Evidence suggests that the Obama administration is not interested in regulating greenhouse gases from aircraft at this time. Otherwise, the EPA would have granted the Center for Biological Diversity’s petition to make an “endangerment” finding, right? In addition, the Obama administration opposes the European Union’s plan to regulate greenhouse gas emissions from airplanes. Instead, the EPA seems to want to continue with its current policy of regulating greenhouse gases from automobiles and stationary sources, on its own timeline.
Lawyers from the Center for Biological Diversity alleged that the EPA didn’t have a choice in the matter. They argued that the language of the Clean Air Act requires the EPA to issue an “endangerment” finding for aviation sector greenhouse gases. In order to avoid having to make such a determination, the EPA argued that the case should be dismissed on arcane jurisdictional grounds.
Regarding the EPA’s discretion to issue a finding whether greenhouse gases from aircraft “endanger” public health and welfare, the D.C. Circuit Court agreed with the Center for Biological Diversity. According to the Court’s opinion,
EPA acknowledges that paragraph 231 (a)(2)(A)’s use of mandatory language (“[EPA] shall…issue proposed emission standards…” creates a post-endangerment finding duty to regulate, but it argues that it does not require EPA to conduct the endangerment finding in the first place. The plaintiffs [The Center for Biological Diversity] respond that such a construction would defeat the purpose of the Act by allowing EPA to shirk its duty to combat air pollution. The Court agrees with the plaintiffs.

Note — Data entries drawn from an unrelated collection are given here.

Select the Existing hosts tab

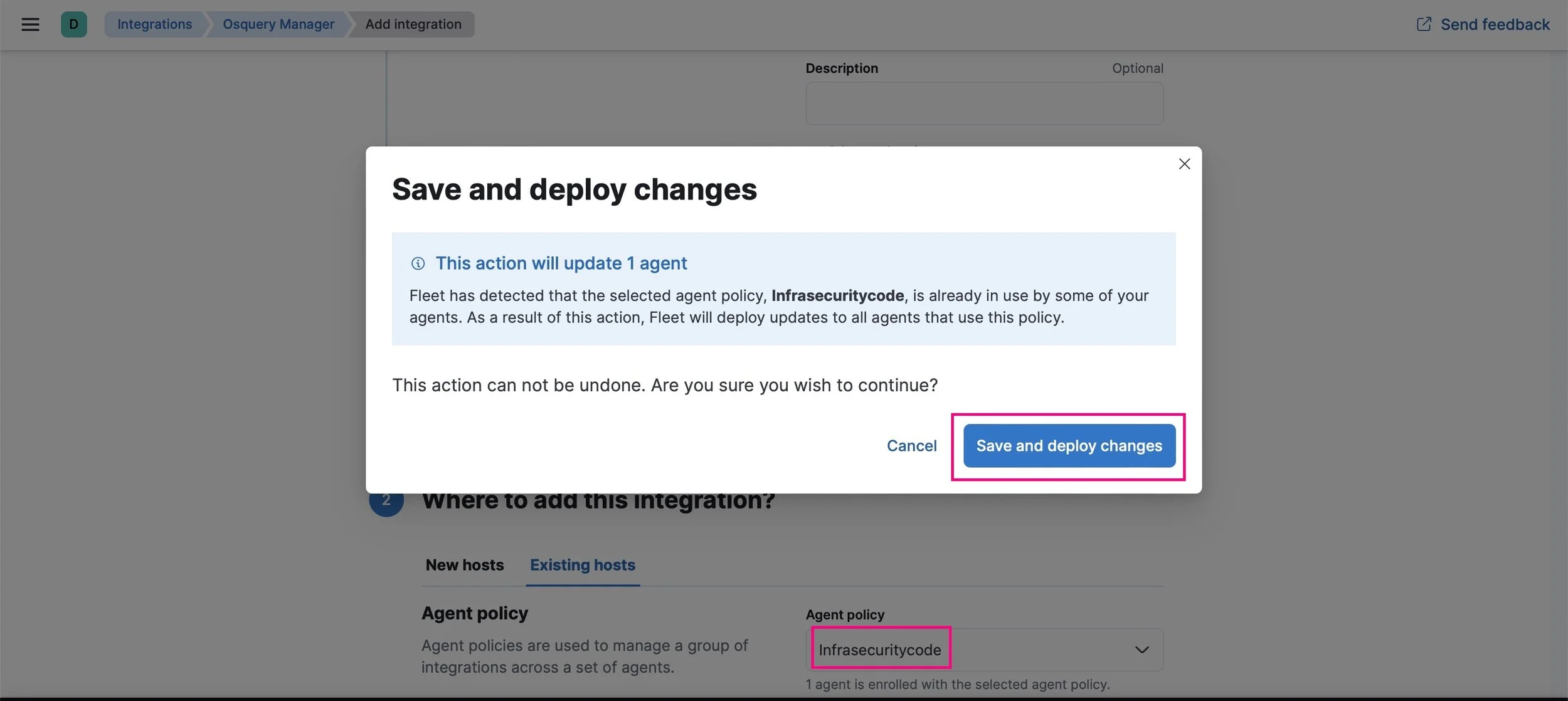point(582,565)
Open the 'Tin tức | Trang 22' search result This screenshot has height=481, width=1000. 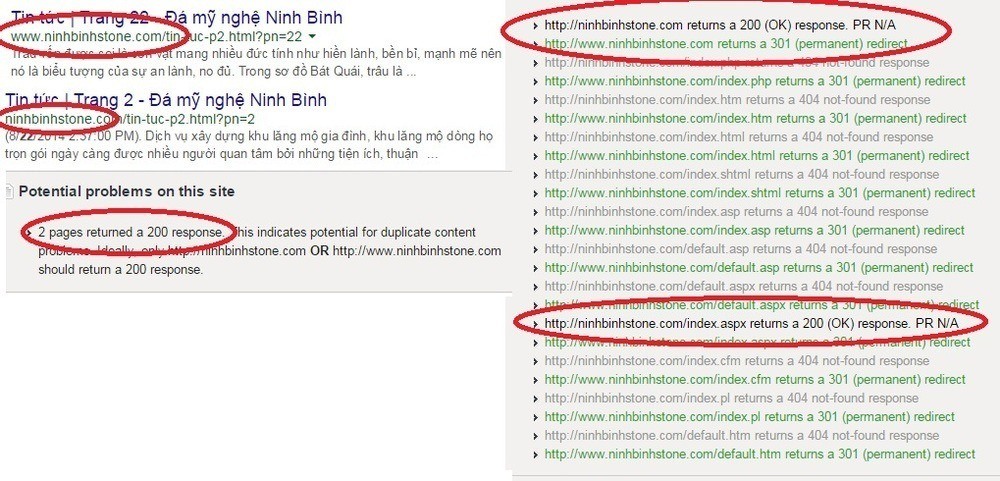(177, 17)
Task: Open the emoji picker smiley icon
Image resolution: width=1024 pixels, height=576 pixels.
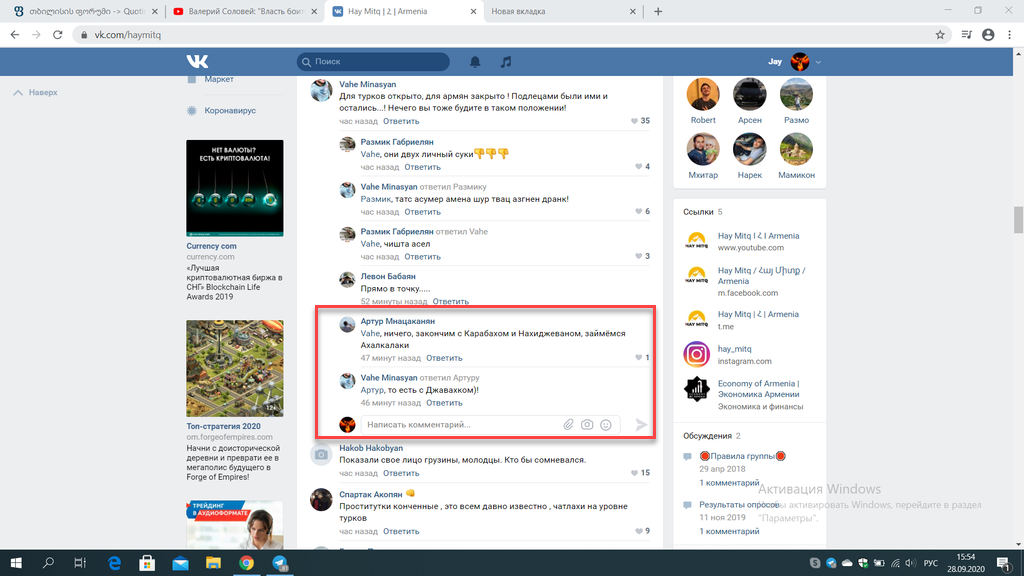Action: pos(606,424)
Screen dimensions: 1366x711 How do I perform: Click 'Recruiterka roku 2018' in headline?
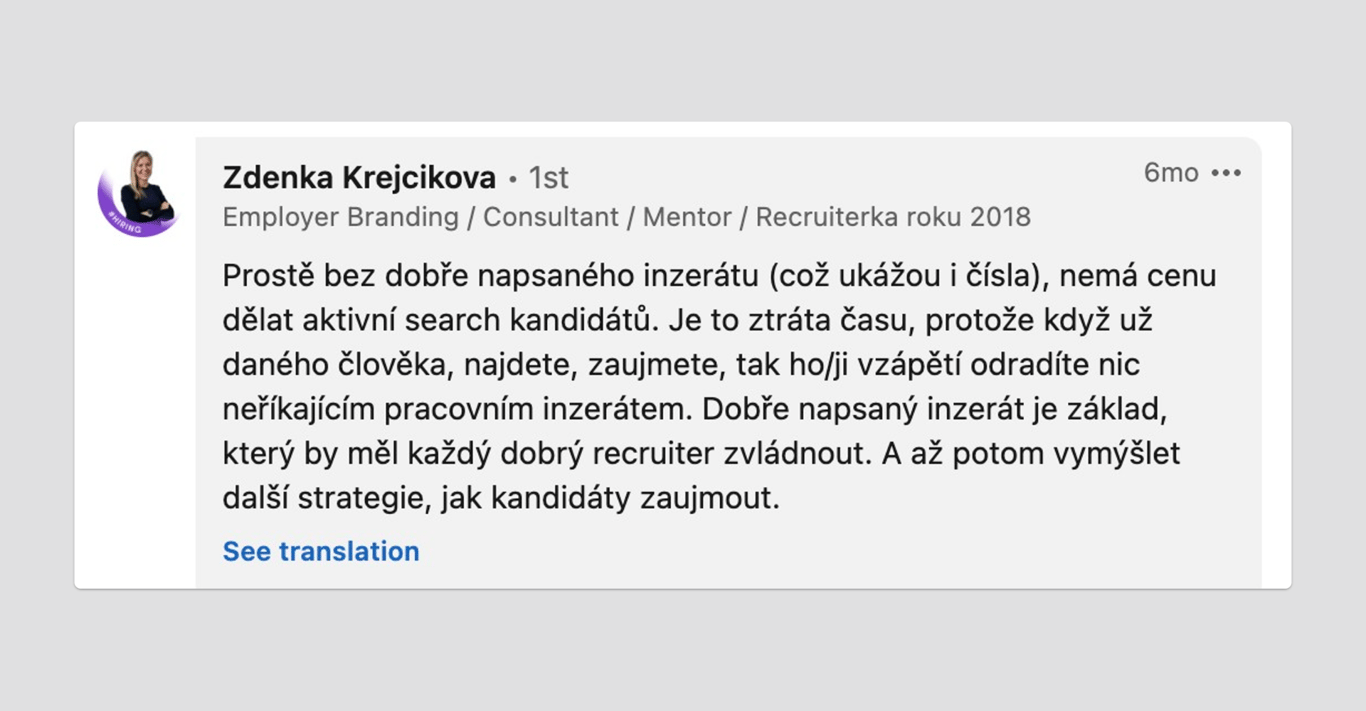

This ruling puts the Obama administration in a pickle. In December 2010, the EPA found that greenhouse gas emissions from automobiles “endanger” human health and welfare. This was the first link of the regulatory chain reaction I noted in the opening paragraph of this post. How can the Obama administration reasonably assert that greenhouse gases from cars “endanger” human health, but the same doesn’t hold true for emissions from airplanes? If the EPA finds that aircraft greenhouse gas emissions “endanger” public health (as it seems it must), then regulation is compulsory. Then again, perhaps the Court’s ruling is precisely what the administration had hoped for.
Unfortunately, the Center for Biological Diversity is only getting warmed up. Legal precedent (in particular, Natural Resources Defense Council v Train; for analysis, see here) indicates that environmentalists can compel the EPA to set a National Ambient Air Quality Standard for greenhouse gases under the Clean Air Act. This would be a disaster, because the logic of the Clean Air Act implies that such a standard would have to be set below current levels, which would mean that the entire U.S. would be in non-attainment. To achieve attainment, the U.S. economy would have to de-industrialize. In fact, the Center for Biological Diversity and 350.org already have petitioned the EPA to establish a greenhouse gas National Ambient Air Quality Standard at a level well below current atmospheric concentrations.
To be sure, there were warnings that this would happen. My colleague Marlo Lewis has been sounding this alarm for some time. See here, here, and here. Last week’s D.C. Court ruling is further evidence he is right. Environmentalist lawyers, and not the EPA, hold the regulatory reins on greenhouse gas emissions, and they are intent on moving full speed ahead, all the way to economic disaster.